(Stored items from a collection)
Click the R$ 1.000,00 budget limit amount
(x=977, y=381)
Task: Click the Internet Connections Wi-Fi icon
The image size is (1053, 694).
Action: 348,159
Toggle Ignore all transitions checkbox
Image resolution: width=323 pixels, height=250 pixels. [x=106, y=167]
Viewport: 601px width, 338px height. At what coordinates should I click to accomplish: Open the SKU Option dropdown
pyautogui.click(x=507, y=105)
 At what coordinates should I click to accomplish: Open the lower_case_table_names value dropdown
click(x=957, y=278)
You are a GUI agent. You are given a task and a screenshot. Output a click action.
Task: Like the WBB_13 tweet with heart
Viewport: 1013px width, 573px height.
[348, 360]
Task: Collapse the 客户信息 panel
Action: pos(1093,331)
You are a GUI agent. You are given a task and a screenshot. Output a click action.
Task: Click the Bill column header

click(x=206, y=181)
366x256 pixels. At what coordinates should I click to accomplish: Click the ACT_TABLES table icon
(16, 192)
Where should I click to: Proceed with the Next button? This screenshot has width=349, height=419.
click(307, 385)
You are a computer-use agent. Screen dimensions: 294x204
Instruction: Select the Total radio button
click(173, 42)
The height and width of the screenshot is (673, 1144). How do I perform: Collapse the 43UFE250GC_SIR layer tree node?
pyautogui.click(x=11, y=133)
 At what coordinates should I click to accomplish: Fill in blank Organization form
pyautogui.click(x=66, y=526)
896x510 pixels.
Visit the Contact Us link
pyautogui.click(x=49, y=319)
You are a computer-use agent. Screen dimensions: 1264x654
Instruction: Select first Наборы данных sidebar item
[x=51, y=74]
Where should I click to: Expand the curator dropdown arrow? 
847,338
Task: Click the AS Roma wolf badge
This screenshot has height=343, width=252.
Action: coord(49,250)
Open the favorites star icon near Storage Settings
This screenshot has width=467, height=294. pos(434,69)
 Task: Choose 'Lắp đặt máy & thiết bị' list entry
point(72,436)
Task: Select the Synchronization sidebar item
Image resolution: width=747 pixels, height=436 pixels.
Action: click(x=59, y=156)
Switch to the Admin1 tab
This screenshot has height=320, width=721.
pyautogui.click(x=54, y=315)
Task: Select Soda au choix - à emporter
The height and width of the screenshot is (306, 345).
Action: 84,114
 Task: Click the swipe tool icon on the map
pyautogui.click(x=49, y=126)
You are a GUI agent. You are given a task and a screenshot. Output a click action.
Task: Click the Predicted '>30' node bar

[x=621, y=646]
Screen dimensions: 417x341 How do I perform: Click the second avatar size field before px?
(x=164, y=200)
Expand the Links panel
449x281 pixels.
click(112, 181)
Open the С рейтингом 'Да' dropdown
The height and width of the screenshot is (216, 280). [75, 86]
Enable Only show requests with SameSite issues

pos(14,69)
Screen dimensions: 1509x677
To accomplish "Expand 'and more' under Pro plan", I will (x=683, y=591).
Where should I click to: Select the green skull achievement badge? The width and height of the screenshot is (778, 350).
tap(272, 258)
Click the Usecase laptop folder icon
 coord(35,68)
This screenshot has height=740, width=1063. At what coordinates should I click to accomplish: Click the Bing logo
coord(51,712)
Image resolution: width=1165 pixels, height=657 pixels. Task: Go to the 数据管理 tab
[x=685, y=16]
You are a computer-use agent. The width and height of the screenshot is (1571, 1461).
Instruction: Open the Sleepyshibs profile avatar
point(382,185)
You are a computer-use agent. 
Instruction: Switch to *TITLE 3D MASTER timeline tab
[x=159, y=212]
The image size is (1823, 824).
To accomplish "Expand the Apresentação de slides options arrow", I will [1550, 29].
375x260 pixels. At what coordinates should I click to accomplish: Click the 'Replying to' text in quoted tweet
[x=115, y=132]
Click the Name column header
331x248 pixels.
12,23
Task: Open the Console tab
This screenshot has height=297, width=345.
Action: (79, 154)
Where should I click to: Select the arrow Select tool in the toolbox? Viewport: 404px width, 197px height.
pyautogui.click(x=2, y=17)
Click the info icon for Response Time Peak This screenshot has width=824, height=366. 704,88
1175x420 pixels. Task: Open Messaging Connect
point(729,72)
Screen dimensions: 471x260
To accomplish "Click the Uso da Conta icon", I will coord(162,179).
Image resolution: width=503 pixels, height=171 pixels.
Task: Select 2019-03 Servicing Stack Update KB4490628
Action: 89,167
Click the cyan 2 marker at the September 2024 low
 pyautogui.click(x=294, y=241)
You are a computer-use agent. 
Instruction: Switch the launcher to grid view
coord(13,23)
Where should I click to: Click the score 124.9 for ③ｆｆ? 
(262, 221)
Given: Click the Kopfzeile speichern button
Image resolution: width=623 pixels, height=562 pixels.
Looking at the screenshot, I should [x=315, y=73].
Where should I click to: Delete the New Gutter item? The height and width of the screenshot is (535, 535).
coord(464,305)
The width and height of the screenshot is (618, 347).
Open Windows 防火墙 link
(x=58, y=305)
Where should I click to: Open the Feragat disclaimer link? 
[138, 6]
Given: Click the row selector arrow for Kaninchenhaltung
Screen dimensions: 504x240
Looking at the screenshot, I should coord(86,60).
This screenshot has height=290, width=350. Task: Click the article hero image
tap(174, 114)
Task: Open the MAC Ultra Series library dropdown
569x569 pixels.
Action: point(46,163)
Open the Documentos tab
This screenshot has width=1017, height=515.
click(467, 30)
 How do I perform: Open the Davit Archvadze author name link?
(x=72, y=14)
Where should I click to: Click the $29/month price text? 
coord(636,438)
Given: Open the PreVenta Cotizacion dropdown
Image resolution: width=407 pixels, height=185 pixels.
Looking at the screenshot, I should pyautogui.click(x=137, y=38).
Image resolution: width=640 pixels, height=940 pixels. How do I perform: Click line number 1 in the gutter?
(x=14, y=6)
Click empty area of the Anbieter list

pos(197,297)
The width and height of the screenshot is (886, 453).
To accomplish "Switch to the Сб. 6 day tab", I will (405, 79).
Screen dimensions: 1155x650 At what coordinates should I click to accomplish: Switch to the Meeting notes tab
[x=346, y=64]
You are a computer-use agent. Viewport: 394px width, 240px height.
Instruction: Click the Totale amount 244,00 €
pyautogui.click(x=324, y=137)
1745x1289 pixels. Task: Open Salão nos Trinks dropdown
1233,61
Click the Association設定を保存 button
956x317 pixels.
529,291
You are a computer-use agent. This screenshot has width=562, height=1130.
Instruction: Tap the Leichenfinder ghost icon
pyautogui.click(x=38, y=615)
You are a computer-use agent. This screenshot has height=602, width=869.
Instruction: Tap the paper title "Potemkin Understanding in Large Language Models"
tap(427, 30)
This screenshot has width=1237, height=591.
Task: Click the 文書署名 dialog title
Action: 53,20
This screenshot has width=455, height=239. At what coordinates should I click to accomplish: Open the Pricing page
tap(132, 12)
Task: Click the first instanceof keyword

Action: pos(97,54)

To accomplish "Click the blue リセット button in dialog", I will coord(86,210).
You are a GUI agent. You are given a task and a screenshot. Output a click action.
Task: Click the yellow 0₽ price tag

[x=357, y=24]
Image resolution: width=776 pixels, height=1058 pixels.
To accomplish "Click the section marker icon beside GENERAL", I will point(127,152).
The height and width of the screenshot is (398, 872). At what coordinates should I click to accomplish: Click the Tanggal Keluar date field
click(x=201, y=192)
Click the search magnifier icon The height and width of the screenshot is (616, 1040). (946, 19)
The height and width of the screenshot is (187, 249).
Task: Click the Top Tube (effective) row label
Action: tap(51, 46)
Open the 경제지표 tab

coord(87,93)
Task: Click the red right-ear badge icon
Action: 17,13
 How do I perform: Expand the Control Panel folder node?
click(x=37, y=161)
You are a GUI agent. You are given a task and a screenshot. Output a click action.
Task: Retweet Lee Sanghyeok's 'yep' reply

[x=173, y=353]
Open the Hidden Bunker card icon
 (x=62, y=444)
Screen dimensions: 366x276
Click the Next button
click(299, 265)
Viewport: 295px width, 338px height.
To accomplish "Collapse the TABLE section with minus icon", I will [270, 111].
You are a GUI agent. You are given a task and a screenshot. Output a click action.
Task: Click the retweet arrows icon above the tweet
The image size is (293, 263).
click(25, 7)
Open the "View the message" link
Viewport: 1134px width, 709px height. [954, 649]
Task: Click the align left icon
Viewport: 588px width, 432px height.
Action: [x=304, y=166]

(ACTION ITEM) Copy the entries above exactly, but only from the line holding "Image resolution: width=407" through the line holding "The width and height of the screenshot is (886, 453).", both included.

(WRITTEN RESPONSE)
Image resolution: width=407 pixels, height=185 pixels.
Looking at the screenshot, I should pyautogui.click(x=137, y=38).
Image resolution: width=640 pixels, height=940 pixels. How do I perform: Click line number 1 in the gutter?
(x=14, y=6)
Click empty area of the Anbieter list

pos(197,297)
The width and height of the screenshot is (886, 453).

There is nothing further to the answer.